_ASSIGNED TASK_: Drop the pictures; give again exactly the lines from the one holding "Task: Reply to the 'affliction of Job' tweet" through the end of the data.
------------
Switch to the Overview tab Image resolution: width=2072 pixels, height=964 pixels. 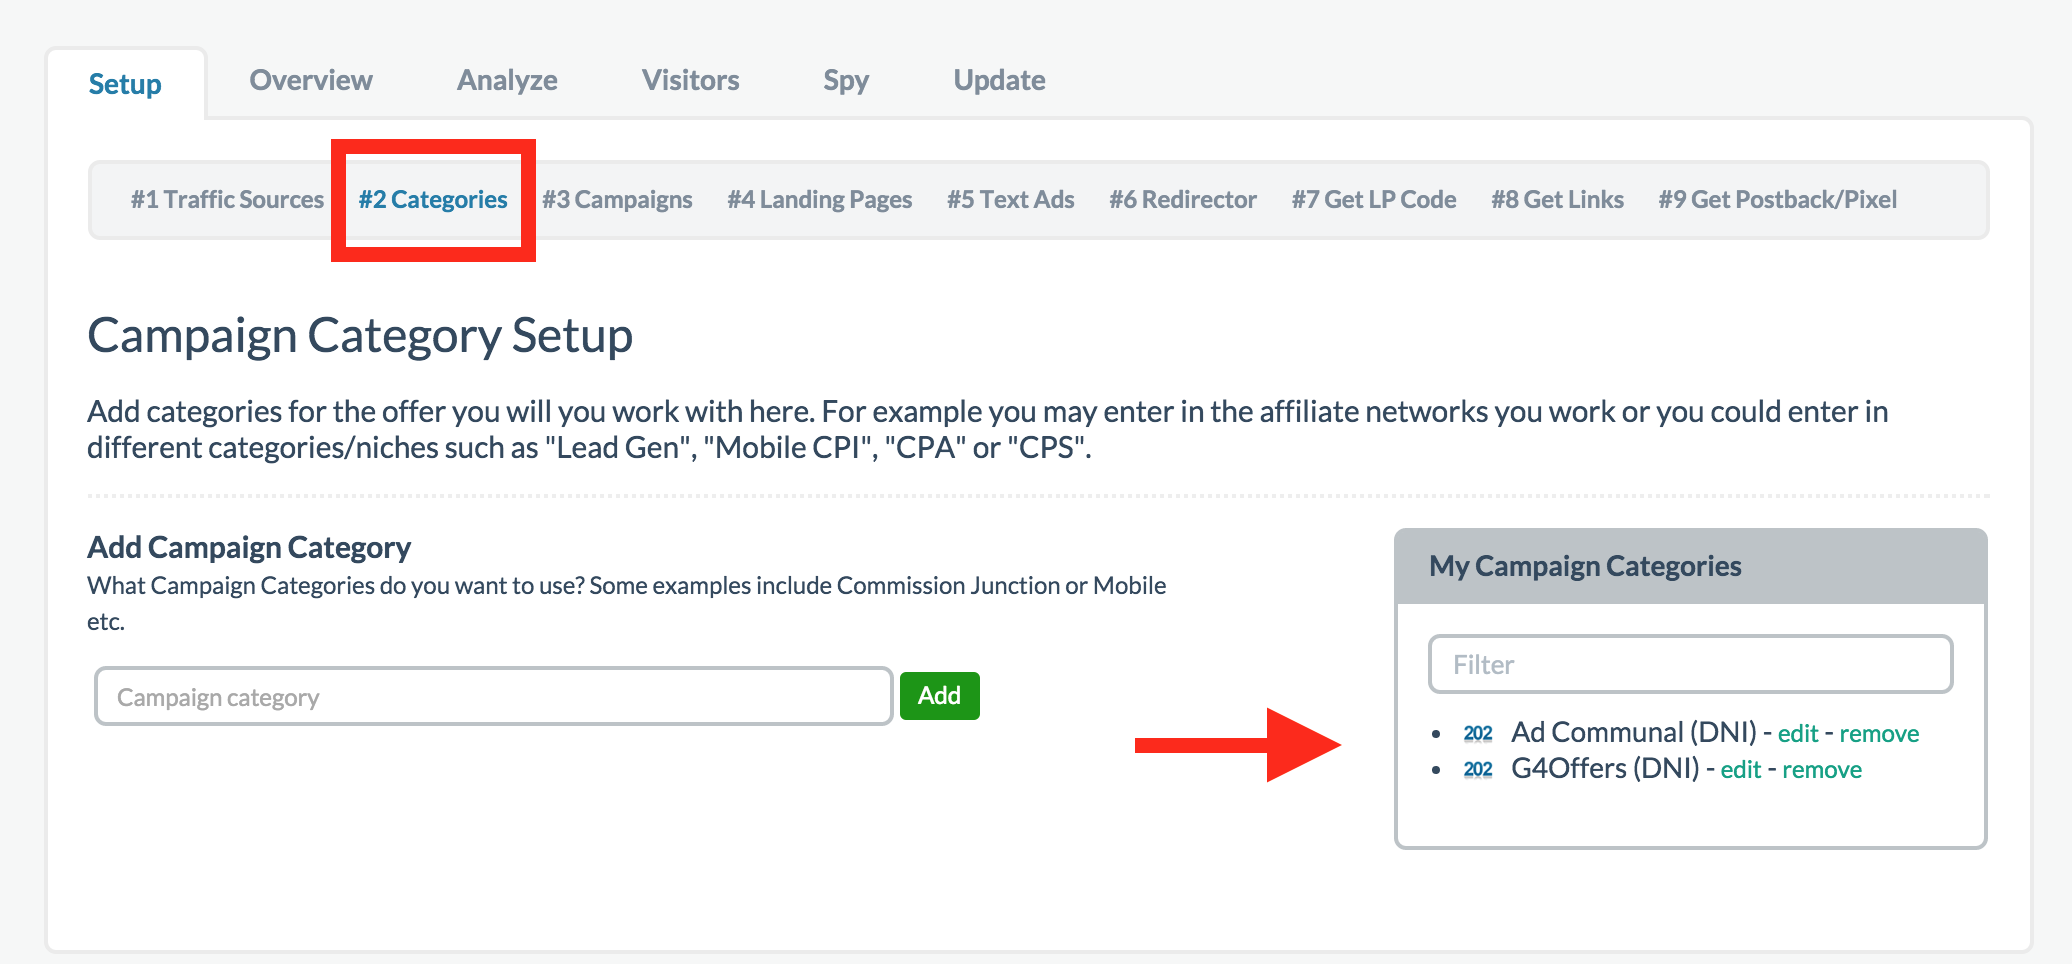(x=310, y=80)
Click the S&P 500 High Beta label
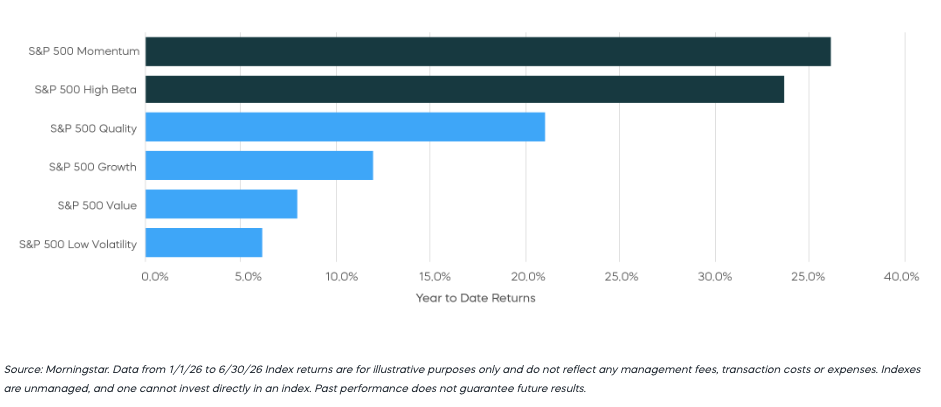Viewport: 941px width, 407px height. (x=86, y=89)
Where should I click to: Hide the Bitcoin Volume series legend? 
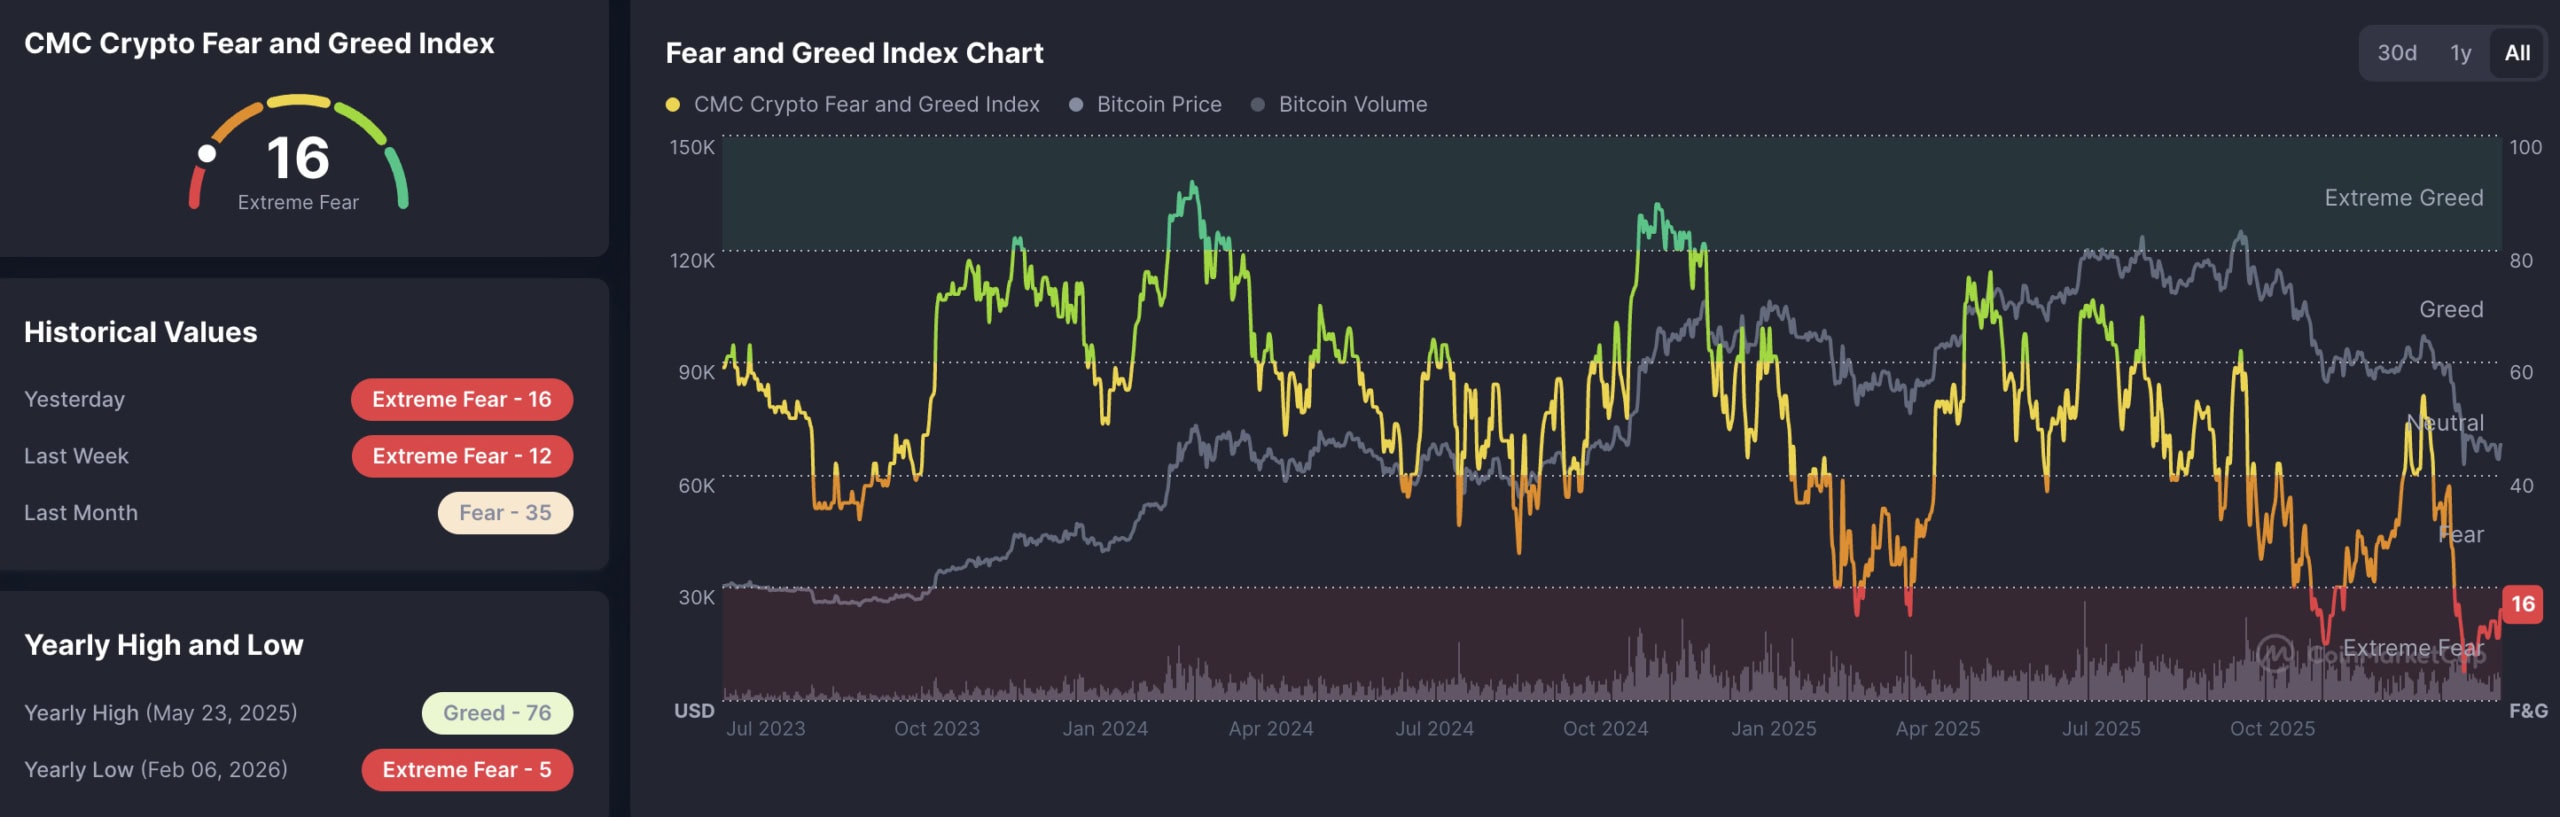coord(1340,104)
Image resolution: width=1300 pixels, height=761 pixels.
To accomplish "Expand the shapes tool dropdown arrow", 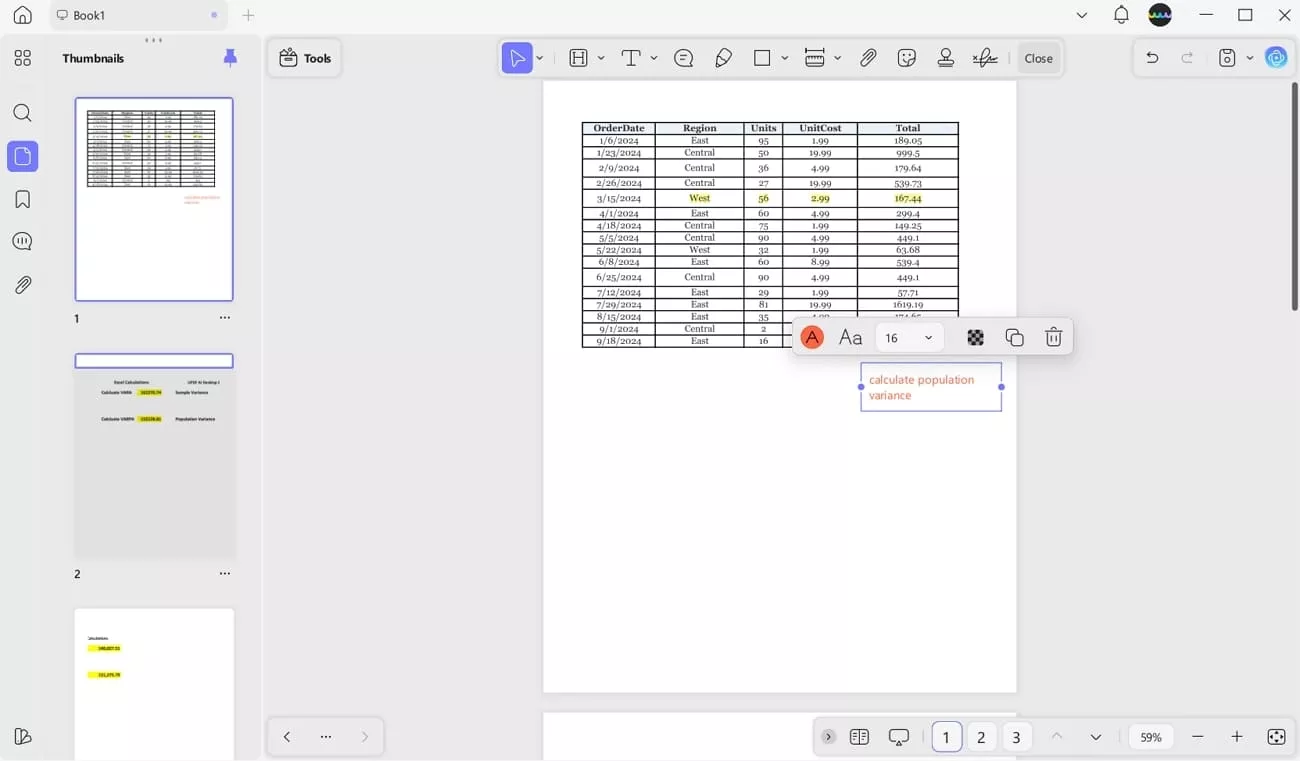I will point(785,58).
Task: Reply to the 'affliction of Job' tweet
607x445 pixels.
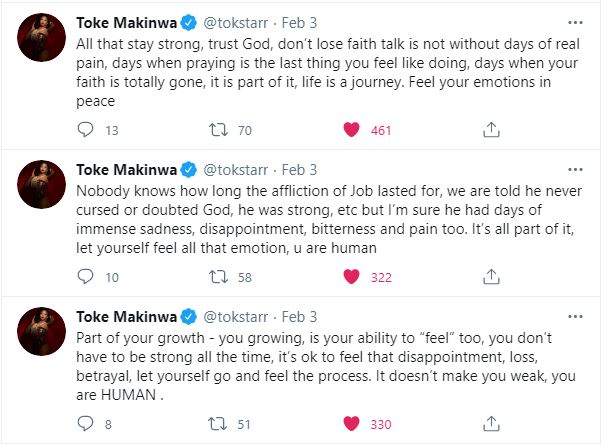Action: pos(85,277)
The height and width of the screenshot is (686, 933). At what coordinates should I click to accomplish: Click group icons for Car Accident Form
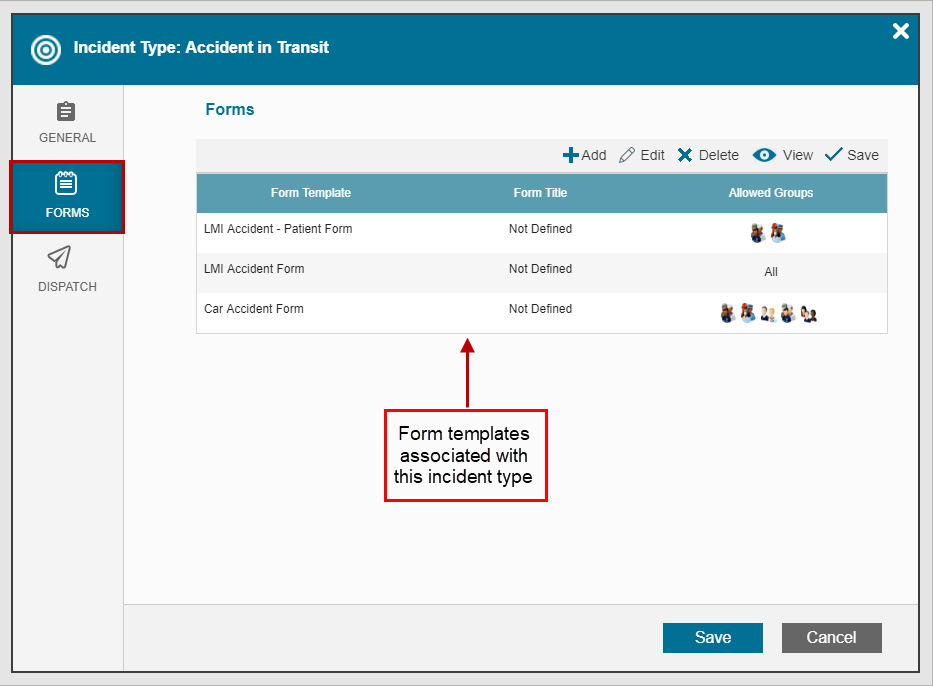(x=769, y=314)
------------
_WRITTEN SOLUTION_:
Task: Reply to the 'affliction of Job' tweet
607x445 pixels.
Action: pos(85,277)
The height and width of the screenshot is (686, 933). At what coordinates should I click to accomplish: Click group icons for Car Accident Form
(x=769, y=314)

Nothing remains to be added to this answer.